**Problem details:** Pick up the overview on capturing the sun for energy production after its last sentence and write the passage that follows.

**Selected extract:**
_ _ _ _ _ _ _

Overview: Capturing the Sun for Energy Production

Leif Hammarström 1,
PMCID: PMC3357768  PMID: 22434434

Abstract

Solar energy has potential to provide a major part of our energy for our future, as heat, electricity, and fuels. Most solar technologies are still at the research and development stage, however. There is therefore a need for bold and enduring efforts in research, development and commercialization, including strategic legislative measures and infrastructure investments. This overview article serves as an introduction to the present Special Report, briefly outlining the potential, principles and possibilities as well as some of the challenges of solar energy conversion.

_ _ _ _ _ _ _

**Dataset content:**
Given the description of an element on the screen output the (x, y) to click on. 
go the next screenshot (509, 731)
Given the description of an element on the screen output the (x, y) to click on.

_ _ _ _ _ _ _

**Exercise response:**
Keywords: Solar energy, Photovoltaics, Solar fuels, Solar thermal energy

Our Energy Needs Today and in the Future

Society is dependent on energy. Mankind consumes an astounding 140 000 TWh of energy per year (International Energy Agency 2010).1 More than 80% of this is provided by fossil fuels: oil, coal, peat, and natural gas (Fig. 1). This is a major current and future concern: the resulting carbon dioxide emissions cause global warming; oil leakage and coal mining lead to additional pollution; the distribution of fossil resources lead to geopolitical problems; and in addition these fossil resources are not endless. To further amplify the problem, our energy consumption during the next decades is predicted to increase (RSAS Energy Committee 2010), in several estimates to about twice the current value in 2050 (Cook et al. 2010; International Energy Agency 2010; US Energy Information Administration 2011). Most of this increase will be in non-OEDC countries that need energy for societal development. The energy use and GDP per capita in a country are strongly correlated, as well as the GDP and well-being, measured by health parameters as, e.g., life expectancy (see www.gapminder.org). The poorest countries consume almost hundred times less energy per capita than, e.g., Japan and Sweden, and their citizens have a life expectancy of only 45–55 years instead of >80 years. Therefore, it is neither fair nor realistic to demand of these countries to stop increasing their energy consumption.

Fig. 1.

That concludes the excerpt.